Steigende SUV-Absatzzahlen sorgen für steigende CO2-Werte

Es ist eigentlich eine Rechnung für die erste Klasse, wurde aber von der Internationalen Energieagentur (IEA) ausgerechnet, gerade die steigenden Absatzzahlen von SUVs bremsen jeden Versuch für eine Optimierung des CO2-Verbrauches. Während in vielen Bereichen der IEA-Auswertungen nur moderates CO2-Wachstum ausgewiesen werden muss sind der Energiesektor und der SUV-Sektor massiv am wachsen und sorgen für enorme CO2-Zuwächse in den letzten Jahren. Laut Energieagentur stiegen die CO2-Emissionen des globalen SUV-Bestands zwischen 2010 und 2018 um 544 Millionen Tonnen auf rund 0,7 Gigatonnen. Nur der Energiesektor hat ein noch grösseres Wachstum verzeichnet, der Hunger nach Energie ist ungebrochen und sorgt für ein Wachstum von plus 1405 Millionen Tonnen CO2.

Der SUV-Sektor ist seit 2010 aber von 35 Millionen auf rund 200 Millionen Fahrzeuge angestiegen, damit steigt auch der CO2-Wert auf gigantische Höhen, allerdings auch wegen der steigenden Absatzzahlen. Kommt hinzu, dass ein SUV etwa 25 % mehr CO2 hinterlässt als ein vergleichbares Limousinen-Fahrzeug.

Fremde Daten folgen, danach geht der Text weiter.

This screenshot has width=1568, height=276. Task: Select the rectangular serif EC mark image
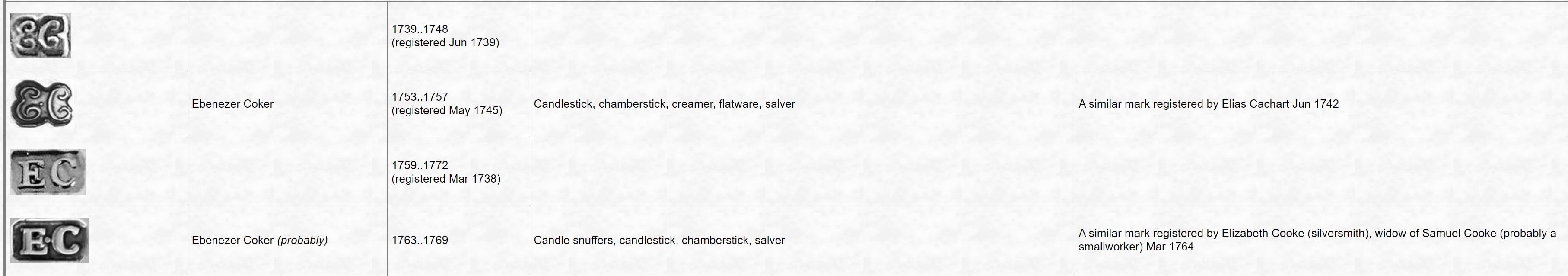[x=48, y=172]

Die IEA sagt nun, dass mit der steigenden Menge an SUVs der CO“-Wert nicht umgekehrt werden kann und die Autoindustrie auf dem Holzweg ist. Denn der Sektor der normalen Autos hat im Zeitraum von 23010 bis 2018 den CO2-Ausstoss um -75 Millionen Tonnen verringert. Wenn der Trend zum SUV so weitergeht wird die CO2-Senkung durch 150 Millionen Elektrofahrzeuge bis ins Jahr 2040 wieder ins negative gekehrt und die Fahrzeugindustrie wird alle ins Elend führen.